#### EXTRACTED DATA ####

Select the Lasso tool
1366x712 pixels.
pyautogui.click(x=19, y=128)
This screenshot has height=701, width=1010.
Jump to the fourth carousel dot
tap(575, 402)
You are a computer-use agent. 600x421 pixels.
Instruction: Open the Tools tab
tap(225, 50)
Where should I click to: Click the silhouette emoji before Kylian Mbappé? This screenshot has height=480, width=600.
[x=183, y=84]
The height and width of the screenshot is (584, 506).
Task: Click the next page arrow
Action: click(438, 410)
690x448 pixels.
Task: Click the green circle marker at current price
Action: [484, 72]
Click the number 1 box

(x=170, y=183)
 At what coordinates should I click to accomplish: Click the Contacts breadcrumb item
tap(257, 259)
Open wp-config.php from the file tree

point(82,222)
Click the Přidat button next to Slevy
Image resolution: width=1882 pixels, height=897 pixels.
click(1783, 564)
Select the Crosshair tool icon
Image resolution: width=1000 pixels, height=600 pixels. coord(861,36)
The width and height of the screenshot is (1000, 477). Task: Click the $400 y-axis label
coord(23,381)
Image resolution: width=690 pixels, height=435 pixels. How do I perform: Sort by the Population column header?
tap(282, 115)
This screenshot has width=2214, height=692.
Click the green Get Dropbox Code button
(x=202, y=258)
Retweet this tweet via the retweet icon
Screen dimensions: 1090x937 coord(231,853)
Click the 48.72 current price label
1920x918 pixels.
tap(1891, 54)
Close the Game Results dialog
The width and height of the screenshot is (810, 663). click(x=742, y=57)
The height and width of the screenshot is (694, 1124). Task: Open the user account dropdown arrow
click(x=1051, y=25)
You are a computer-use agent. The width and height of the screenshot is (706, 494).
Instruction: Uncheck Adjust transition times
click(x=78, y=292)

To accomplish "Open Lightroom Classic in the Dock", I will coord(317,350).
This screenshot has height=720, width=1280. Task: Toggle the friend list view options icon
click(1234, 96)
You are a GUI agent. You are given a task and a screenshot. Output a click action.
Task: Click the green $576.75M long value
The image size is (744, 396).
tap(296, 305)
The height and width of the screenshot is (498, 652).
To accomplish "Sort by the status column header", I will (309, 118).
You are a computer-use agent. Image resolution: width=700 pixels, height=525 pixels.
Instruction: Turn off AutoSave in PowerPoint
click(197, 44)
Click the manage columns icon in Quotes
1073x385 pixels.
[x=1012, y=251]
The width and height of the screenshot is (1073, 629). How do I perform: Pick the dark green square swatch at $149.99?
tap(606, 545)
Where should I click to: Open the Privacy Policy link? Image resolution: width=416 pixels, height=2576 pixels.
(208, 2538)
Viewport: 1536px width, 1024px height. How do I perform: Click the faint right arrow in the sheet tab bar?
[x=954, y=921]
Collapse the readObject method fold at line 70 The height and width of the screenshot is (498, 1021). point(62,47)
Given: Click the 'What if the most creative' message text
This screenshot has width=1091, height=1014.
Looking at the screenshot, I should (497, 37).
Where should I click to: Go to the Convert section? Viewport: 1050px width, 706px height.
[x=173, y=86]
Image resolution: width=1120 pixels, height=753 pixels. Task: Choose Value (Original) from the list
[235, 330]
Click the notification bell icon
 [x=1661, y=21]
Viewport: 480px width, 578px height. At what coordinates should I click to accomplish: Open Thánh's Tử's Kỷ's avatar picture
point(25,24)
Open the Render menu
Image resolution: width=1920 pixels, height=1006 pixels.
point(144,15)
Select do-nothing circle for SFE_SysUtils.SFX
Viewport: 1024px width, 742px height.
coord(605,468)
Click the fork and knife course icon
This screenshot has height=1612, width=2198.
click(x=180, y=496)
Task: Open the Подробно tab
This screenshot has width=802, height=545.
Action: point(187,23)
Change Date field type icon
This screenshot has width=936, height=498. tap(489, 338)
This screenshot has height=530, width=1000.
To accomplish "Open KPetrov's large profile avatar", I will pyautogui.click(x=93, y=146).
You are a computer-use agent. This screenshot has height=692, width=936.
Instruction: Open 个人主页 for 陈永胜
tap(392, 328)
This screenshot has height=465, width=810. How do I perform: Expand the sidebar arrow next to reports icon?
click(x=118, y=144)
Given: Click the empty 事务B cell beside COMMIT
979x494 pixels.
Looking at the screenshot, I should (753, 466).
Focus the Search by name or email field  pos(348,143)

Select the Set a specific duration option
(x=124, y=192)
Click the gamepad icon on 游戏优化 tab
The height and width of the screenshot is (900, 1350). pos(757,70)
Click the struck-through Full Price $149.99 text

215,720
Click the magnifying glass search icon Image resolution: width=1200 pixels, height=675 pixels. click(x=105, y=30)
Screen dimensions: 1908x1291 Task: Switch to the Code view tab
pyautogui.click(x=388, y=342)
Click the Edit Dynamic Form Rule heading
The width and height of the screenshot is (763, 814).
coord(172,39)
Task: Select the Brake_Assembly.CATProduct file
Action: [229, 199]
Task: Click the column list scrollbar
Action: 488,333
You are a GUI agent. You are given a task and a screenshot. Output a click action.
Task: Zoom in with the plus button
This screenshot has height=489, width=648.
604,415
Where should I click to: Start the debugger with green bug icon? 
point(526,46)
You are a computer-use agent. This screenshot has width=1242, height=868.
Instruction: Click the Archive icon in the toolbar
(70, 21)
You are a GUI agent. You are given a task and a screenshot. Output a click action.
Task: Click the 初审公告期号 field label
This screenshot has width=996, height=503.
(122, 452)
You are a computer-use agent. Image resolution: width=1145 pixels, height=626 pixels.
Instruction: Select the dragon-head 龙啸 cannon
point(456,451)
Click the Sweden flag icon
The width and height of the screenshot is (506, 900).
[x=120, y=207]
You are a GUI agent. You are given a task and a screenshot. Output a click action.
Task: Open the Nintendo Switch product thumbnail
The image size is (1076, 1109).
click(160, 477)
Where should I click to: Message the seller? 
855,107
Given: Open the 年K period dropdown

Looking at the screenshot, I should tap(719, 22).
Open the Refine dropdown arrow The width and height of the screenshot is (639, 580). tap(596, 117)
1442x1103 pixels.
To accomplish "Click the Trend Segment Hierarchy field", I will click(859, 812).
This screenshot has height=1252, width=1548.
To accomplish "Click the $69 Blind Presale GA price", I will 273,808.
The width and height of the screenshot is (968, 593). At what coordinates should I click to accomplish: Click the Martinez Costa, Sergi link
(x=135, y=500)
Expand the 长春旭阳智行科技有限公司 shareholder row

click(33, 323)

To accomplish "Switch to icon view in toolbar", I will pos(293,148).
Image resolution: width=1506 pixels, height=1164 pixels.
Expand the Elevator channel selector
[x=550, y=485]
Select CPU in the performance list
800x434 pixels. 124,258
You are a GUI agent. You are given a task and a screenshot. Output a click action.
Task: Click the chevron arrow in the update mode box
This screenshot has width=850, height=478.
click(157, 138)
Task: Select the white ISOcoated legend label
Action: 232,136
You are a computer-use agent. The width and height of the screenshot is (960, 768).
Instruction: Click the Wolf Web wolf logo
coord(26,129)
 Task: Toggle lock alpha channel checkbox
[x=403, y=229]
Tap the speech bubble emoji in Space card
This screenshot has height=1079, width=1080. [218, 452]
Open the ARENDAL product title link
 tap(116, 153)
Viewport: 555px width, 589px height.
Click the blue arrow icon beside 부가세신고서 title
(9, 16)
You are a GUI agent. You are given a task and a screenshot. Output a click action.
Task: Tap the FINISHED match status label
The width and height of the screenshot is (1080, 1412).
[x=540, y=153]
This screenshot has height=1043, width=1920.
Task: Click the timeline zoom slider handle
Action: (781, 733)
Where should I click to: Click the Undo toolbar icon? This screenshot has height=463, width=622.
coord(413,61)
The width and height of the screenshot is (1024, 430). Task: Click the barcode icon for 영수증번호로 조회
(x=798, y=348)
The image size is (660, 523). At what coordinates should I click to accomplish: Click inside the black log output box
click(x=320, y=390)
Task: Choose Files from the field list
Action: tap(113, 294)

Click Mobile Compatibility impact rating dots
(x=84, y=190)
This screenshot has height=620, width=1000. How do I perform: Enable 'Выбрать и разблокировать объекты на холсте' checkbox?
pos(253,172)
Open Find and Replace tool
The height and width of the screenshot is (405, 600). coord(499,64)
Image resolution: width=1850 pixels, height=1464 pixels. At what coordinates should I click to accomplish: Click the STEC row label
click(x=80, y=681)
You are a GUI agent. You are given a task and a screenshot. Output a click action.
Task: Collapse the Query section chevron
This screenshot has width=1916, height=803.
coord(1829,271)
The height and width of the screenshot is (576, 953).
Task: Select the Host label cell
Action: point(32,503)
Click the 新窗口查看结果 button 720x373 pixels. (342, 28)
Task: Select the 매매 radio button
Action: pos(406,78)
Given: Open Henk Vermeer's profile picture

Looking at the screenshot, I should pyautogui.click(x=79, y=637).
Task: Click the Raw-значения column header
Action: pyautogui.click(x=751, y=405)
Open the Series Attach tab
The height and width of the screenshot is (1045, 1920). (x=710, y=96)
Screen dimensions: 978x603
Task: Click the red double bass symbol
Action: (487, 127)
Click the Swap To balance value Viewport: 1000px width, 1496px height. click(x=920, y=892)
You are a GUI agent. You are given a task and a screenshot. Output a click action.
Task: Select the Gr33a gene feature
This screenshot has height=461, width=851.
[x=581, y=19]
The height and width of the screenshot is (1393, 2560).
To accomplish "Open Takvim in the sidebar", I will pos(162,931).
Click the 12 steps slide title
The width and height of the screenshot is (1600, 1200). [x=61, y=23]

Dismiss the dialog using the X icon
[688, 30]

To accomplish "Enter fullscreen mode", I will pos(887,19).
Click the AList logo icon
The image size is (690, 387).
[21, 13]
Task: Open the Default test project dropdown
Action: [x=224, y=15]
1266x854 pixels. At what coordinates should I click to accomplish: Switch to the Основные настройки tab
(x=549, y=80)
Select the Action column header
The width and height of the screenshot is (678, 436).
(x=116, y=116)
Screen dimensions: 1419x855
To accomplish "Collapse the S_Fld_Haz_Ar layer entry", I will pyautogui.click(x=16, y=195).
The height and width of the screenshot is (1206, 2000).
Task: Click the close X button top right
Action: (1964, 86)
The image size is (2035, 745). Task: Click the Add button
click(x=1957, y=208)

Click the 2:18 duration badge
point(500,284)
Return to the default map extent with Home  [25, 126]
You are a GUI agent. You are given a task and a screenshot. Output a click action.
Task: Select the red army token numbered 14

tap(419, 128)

####

The output should be exactly the lines above from the line containing "This screenshot has height=620, width=1000." to the line containing "Task: Collapse the Query section chevron", inclusive, with no other lines.

THE ANSWER:
This screenshot has height=620, width=1000. How do I perform: Enable 'Выбрать и разблокировать объекты на холсте' checkbox?
pos(253,172)
Open Find and Replace tool
The height and width of the screenshot is (405, 600). coord(499,64)
Image resolution: width=1850 pixels, height=1464 pixels. At what coordinates should I click to accomplish: Click the STEC row label
click(x=80, y=681)
You are a GUI agent. You are given a task and a screenshot. Output a click action.
Task: Collapse the Query section chevron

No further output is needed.